Key Points
We assess how clinical factors (age, sex, platelet count) and training on other cancers influence machine-learning ovarian cancer detection
We have developed a highly sensitive machine-learning model dedicated to early ovarian cancer detection
Ovarian cancer (OC) presents a diagnostic challenge, often resulting in poor patient outcomes. Platelet RNA sequencing, which reflects the host's response to disease, shows promise for earlier OC detection. This study examines the impact of sex, age, platelet count and the training on cancer types other than OC on classification accuracy achieved in the previous platelet-alone training dataset. A total of 339 samples from healthy donors and 1396 samples from cancer patients, spanning 18 cancer types (including 135 OC cases) were analyzed. Logistic Regression was applied to verify our classifiers' performance and interpretability.

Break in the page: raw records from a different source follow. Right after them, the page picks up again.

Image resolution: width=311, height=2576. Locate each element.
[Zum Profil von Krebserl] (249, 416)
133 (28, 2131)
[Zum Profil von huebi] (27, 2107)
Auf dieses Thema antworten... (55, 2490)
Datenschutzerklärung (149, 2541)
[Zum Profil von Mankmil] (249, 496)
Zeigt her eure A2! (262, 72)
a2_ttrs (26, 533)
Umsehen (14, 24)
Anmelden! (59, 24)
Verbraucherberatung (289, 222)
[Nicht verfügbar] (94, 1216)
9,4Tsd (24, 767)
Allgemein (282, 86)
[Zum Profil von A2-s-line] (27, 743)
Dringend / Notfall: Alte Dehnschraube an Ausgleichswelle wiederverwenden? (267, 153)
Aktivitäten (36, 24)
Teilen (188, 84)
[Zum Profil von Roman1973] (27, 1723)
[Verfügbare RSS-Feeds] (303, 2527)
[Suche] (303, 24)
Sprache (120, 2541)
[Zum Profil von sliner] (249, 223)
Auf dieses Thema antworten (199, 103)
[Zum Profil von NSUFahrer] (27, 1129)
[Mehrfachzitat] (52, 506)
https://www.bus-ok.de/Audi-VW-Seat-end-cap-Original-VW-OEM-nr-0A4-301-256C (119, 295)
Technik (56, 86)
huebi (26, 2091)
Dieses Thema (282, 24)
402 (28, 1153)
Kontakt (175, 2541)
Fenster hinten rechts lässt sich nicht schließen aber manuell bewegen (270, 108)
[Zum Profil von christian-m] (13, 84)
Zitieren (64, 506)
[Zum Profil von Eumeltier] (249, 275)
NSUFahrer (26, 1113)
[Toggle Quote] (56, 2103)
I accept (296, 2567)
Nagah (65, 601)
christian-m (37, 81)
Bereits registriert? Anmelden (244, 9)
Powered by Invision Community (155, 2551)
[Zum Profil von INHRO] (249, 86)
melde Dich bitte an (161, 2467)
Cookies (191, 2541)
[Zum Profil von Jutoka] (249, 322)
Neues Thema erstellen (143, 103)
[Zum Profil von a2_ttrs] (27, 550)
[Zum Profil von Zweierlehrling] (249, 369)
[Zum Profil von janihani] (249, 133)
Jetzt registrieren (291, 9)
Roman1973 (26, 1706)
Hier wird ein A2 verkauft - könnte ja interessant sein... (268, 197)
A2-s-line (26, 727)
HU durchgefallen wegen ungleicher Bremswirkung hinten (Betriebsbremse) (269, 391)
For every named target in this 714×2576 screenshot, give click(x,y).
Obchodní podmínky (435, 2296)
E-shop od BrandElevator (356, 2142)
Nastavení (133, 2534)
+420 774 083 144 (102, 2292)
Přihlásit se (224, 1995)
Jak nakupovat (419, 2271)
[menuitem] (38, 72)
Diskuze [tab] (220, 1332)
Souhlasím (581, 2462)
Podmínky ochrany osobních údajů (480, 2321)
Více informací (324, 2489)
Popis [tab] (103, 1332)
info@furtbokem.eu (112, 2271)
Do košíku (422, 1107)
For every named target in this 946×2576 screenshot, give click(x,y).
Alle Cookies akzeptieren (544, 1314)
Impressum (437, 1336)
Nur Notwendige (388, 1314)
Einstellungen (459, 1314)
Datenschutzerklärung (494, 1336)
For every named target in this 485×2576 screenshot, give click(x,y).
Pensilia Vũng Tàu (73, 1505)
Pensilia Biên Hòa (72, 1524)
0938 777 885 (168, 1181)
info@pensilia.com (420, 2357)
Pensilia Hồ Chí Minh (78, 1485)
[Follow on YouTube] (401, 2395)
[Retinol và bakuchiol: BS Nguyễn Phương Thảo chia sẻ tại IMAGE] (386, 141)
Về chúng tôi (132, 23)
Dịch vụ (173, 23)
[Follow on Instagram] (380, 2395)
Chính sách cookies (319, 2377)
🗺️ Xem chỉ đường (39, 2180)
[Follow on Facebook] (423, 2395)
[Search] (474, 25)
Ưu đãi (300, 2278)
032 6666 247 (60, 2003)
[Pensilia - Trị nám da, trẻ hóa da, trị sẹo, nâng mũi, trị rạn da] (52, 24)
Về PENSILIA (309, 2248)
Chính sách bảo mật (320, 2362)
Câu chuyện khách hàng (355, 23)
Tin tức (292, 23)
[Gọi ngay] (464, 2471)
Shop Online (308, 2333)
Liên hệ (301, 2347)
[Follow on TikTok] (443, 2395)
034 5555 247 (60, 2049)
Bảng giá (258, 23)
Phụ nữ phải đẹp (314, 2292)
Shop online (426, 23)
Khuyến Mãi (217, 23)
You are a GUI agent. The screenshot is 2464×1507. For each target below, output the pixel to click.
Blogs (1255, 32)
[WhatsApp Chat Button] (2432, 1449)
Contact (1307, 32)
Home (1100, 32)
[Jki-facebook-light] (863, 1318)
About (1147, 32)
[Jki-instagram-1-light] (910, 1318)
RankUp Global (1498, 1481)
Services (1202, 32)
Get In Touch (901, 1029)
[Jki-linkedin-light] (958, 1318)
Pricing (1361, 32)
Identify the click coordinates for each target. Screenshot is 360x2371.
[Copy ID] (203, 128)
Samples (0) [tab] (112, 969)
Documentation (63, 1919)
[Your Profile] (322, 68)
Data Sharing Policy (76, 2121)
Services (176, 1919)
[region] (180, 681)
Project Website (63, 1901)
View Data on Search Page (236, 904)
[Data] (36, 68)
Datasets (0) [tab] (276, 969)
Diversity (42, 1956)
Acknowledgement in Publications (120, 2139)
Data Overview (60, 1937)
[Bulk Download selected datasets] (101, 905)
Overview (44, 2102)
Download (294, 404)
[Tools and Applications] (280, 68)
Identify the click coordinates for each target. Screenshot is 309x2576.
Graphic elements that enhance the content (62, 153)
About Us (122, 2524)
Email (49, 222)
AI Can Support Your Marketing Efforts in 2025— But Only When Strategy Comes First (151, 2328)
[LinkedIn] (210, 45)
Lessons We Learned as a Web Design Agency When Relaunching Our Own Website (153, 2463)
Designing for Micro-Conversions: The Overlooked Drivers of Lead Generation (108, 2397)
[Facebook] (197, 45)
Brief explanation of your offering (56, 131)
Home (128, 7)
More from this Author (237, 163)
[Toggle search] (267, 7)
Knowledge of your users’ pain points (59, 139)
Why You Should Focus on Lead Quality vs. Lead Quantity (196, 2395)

Models were tested at 100% specificity and 100% sensitivity levels. Incorporating patients' age as an additional feature along with gene expression increased sensitivity from 68.6% to 72.6%. Models trained on data from both sexes and on female-only data achieved a sensitivity of 68.6% and 74.5%, respectively. Training solely on OC data reduced late-stage sensitivity from 69.1% to 44.1 but increased early-stage sensitivity from 66.7% to 69.7%. This study highlights the potential of platelet RNA profiling for OC detection and the importance of clinical variables in refining classification accuracy. Incorporating age with gene expression data may enhance OC diagnostic accuracy. The inclusion of male samples deteriorates classifier performance. Data from diverse cancer types improves advanced cancer detection but negatively impacts early-stage diagnosis.